Crews Have Already Paved More Than 65 Miles of Streets; City is on Track to Meet Mayor’s Commitment to Pave 300 Miles in 2015
CHICAGO–(ENEWSPF)–June 23, 2015. Mayor Rahm Emanuel announced today that road construction season is in full swing across the City of Chicago. Paving crews have already completed more than 65 miles of street paving this year, and are on track to fulfill the Mayor’s commitment of paving more than 300 miles of city streets this year. The administration has been working with Alderman in all 50 wards to identify more locations in need of paving.
“We are making long-term investments to improve our infrastructure and provide a better quality of life for Chicagoans in neighborhoods across the city,” said Mayor Emanuel. “And we are not letting up. We’ve already paved more than 65 miles of streets this year, well on our way to 300 miles, because every resident deserves streets that are paved and passable to get to work, school, or just around their neighborhood.”
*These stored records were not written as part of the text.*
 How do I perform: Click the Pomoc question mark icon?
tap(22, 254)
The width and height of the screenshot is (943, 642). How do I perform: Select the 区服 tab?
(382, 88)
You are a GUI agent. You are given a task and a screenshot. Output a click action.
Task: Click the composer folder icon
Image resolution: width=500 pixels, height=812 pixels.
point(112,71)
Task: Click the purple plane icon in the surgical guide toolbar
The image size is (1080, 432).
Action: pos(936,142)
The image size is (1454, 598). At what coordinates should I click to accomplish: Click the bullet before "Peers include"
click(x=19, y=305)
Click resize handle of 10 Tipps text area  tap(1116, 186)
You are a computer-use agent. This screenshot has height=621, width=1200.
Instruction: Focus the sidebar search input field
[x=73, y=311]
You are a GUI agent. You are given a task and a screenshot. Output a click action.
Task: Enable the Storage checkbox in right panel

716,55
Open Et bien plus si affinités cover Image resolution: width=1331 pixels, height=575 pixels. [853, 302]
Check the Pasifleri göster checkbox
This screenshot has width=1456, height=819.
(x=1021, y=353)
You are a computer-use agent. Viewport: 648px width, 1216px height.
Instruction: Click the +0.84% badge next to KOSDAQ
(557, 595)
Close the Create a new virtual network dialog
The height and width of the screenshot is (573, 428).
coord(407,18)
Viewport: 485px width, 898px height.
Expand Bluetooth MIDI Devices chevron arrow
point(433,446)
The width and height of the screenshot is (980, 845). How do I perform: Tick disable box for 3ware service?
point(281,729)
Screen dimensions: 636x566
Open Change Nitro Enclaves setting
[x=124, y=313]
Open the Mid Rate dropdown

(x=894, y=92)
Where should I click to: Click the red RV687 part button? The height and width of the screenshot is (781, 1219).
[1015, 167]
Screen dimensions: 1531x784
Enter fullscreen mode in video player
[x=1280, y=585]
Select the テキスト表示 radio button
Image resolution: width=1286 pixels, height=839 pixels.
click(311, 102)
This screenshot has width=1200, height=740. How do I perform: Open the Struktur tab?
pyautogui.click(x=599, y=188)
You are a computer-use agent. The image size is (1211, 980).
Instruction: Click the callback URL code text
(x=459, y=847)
At Mayor Emanuel’s direction, City departments and private utilities have greatly stepped up paving efforts. In 2014, City departments, private contractors and utilities combined to pave a record 343 miles of roadways, including 97 miles of residential street resurfacings. In 2015, the city’s goal is to pave another 300 miles of streets. Since 2011 more than 1,000 miles of Chicago streets have been paved – amounting to almost a quarter of the city’s streets.
“CDOT works very closely with members of the City Council to review the condition of streets, sidewalks and other critical infrastructure,” CDOT Commission Rebekah Scheinfeld said. “During the coming months, CDOT will be continuing our work all across Chicago to deliver the neighborhood improvements that our residents deserve.”
To ensure the City is not only increasing investment in street paving projects, but also investing more efficiently, the City has improved coordination on infrastructure projects. Through CDOT’s Project Coordination Office, City infrastructure departments and utilities have worked together to reduce the amount of project conflicts that would require opening up a street more than once. These coordination efforts have led to a savings of $47 million since 2012.